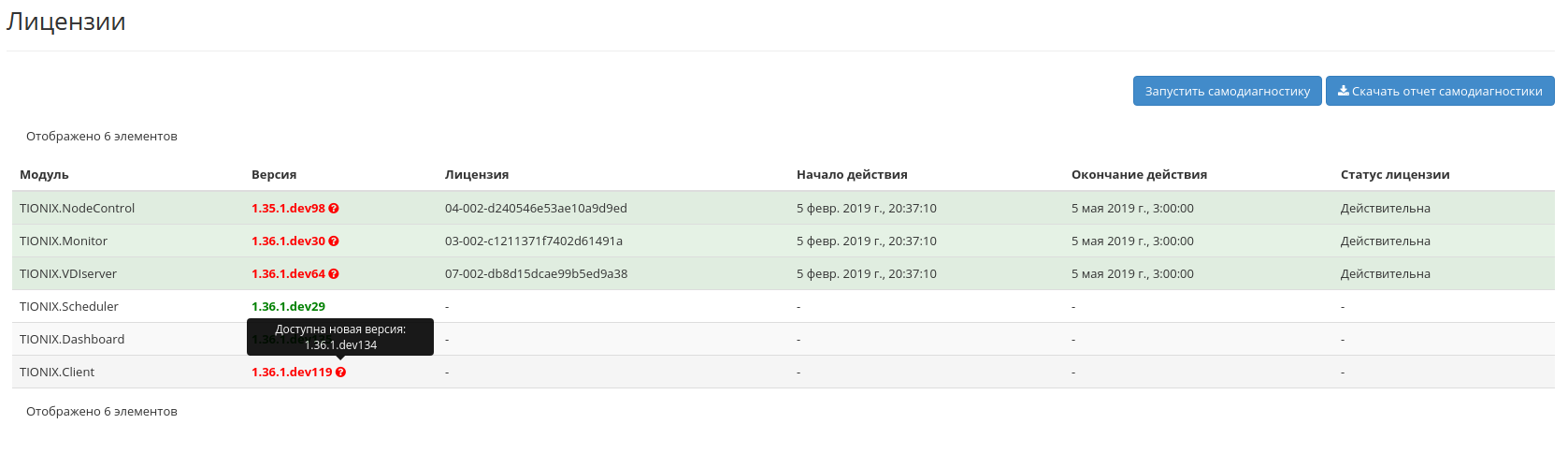The width and height of the screenshot is (1568, 468).
Task: Click the TIONIX.Dashboard module name
Action: pos(72,340)
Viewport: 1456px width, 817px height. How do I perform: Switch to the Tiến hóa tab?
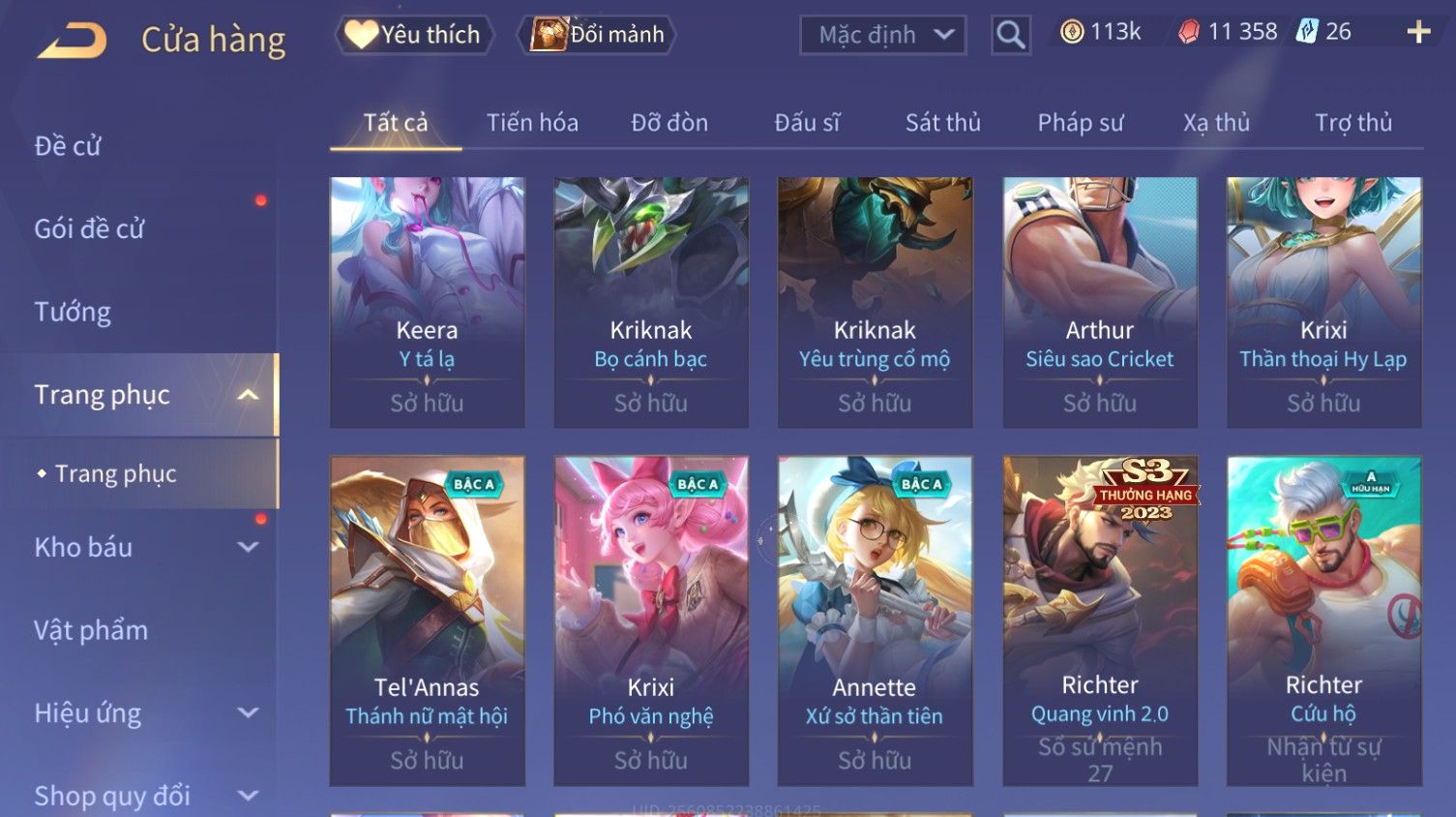(532, 123)
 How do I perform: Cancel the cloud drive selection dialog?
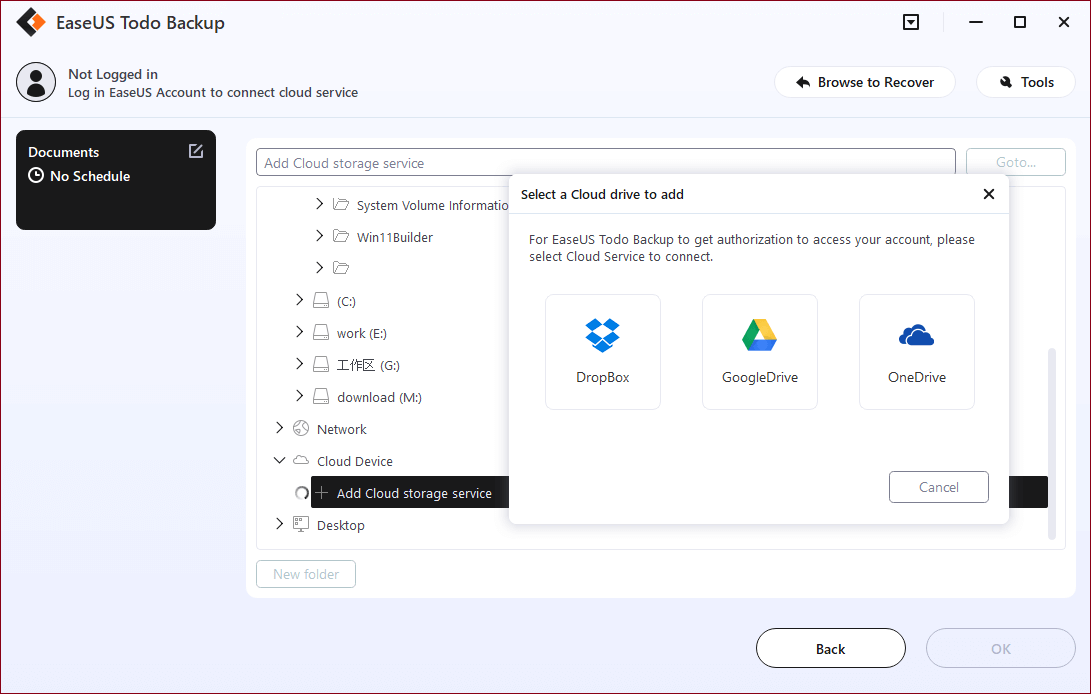point(938,487)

■ ■ ■ ■

GOAL OF THE EXERCISE: In the records above, find the line containing "Viewport: 1456px width, 817px", then write out exactly that line and every later one through the last, omitting pictures.

ANSWER FOR THIS EXERCISE:
Viewport: 1456px width, 817px height. How do I perform: Switch to the Tiến hóa tab?
(532, 123)
 How do I perform: Cancel the cloud drive selection dialog?
point(938,487)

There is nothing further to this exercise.